* **PASSAGE DU TEXTE**

Tunisie: «apaisement» mais pas d'excuses après le discours de Saied sur les migrants

  • «Pour les migrants qui sont légaux, il n'y a aucun problème. Au contraire, nous en voulons plus», a déclaré le ministre des Affaires étrangères Nabil Ammar
  • Le président Saied a appelé le 21 février à des «mesures urgentes» contre l'immigration clandestine de ressortissants de pays d'Afrique subsaharienne, affirmant que leur présence en Tunisie était source de «violence et de crimes»

TUNIS: Le chef de la diplomatie tunisienne a affirmé lundi que son pays prônait "l'apaisement", tout en excluant de présenter des excuses après le tollé suscité par un discours dénoncé comme raciste du président Kais Saied sur les migrants subsahariens.

* **CONSIGNES DE TRAVAIL**
[1] Extrayez de l'article sur les migrants en Tunisie le passage qui va de "TUNIS: Le chef" jusqu'à "les migrants subsahariens." inclus.
[2] Poursuivez l'article sur les migrants en Tunisie à partir de sa dernière phrase.
Les lignes ci-dessous n'ont aucun rapport avec l'article sur les migrants en Tunisie.

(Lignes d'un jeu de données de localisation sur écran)
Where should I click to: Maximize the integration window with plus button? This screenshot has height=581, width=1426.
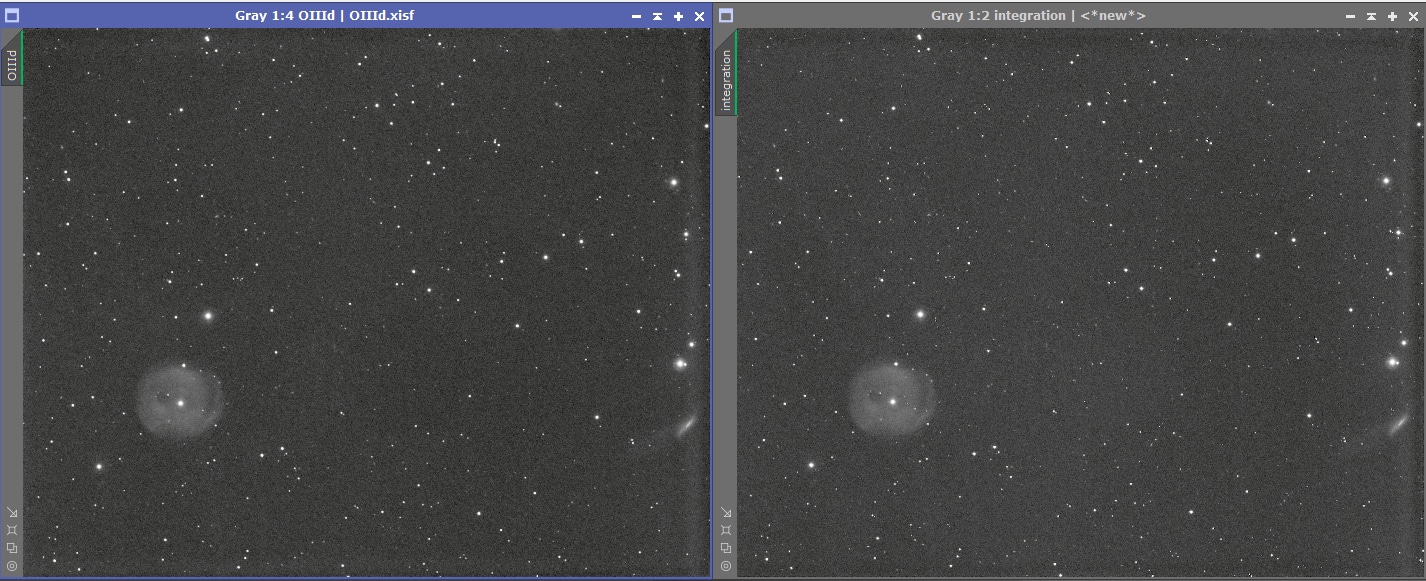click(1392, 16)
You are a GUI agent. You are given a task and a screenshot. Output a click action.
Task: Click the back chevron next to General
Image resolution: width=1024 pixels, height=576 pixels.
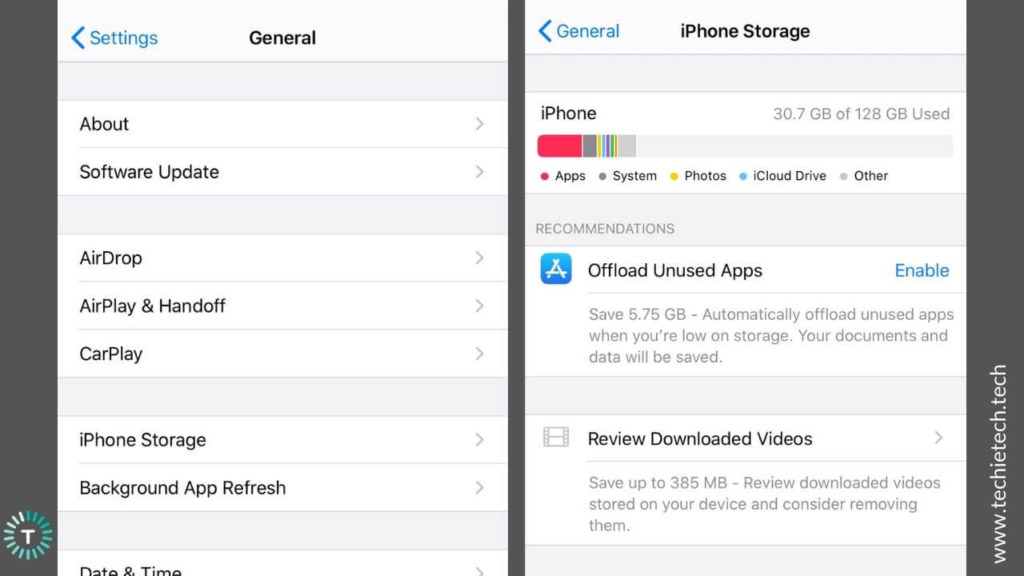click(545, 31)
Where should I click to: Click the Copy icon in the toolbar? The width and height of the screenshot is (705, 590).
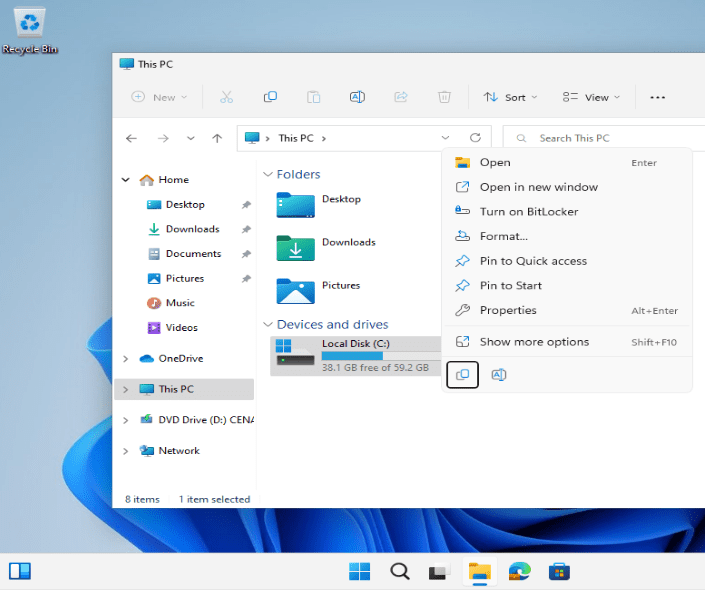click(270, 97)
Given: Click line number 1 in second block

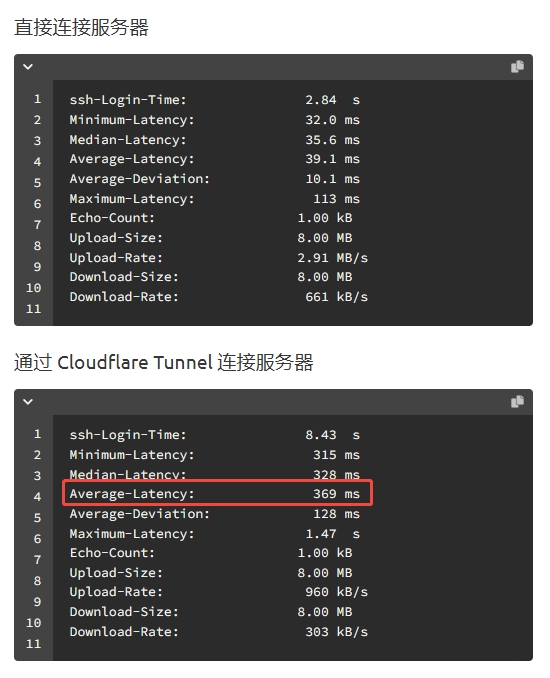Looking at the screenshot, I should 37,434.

* **RÉPONSES AUX EXERCICES**
[1]
TUNIS: Le chef de la diplomatie tunisienne a affirmé lundi que son pays prônait "l'apaisement", tout en excluant de présenter des excuses après le tollé suscité par un discours dénoncé comme raciste du président Kais Saied sur les migrants subsahariens.

[2]
Le président Saied a appelé le 21 février à des "mesures urgentes" contre l'immigration clandestine de ressortissants de pays d'Afrique subsaharienne, affirmant que leur présence en Tunisie était source de "violence et de crimes". 

Evoquant l'arrivée de "hordes de migrants clandestins", il a soutenu que cette immigration relevait d'une "entreprise criminelle" destinée à changer la composition démographique de la Tunisie afin d'estomper son caractère "arabo-musulman". 

Plusieurs ONG ont dénoncé un discours "raciste et haineux" et l'Union africaine a condamné des déclarations "choquantes", appelant les pays membres à "s'abstenir de tout discours haineux à caractère raciste". 

"C'est vraiment un mauvais procès d'interprétation fallacieuse des propos des hautes autorités tunisiennes à ce sujet. Cela fait quelques jours que cela s'est produit et il faut maintenant garder la tête froide, il faut apaiser, et les messages d'apaisement ont déjà été transmis par les canaux officiels et autres", a déclaré le ministre des Affaires étrangères Nabil Ammar. 

"Non, il n'est pas question d'excuses du tout, nous n'avons porté atteinte à personne", a-t-il ajouté.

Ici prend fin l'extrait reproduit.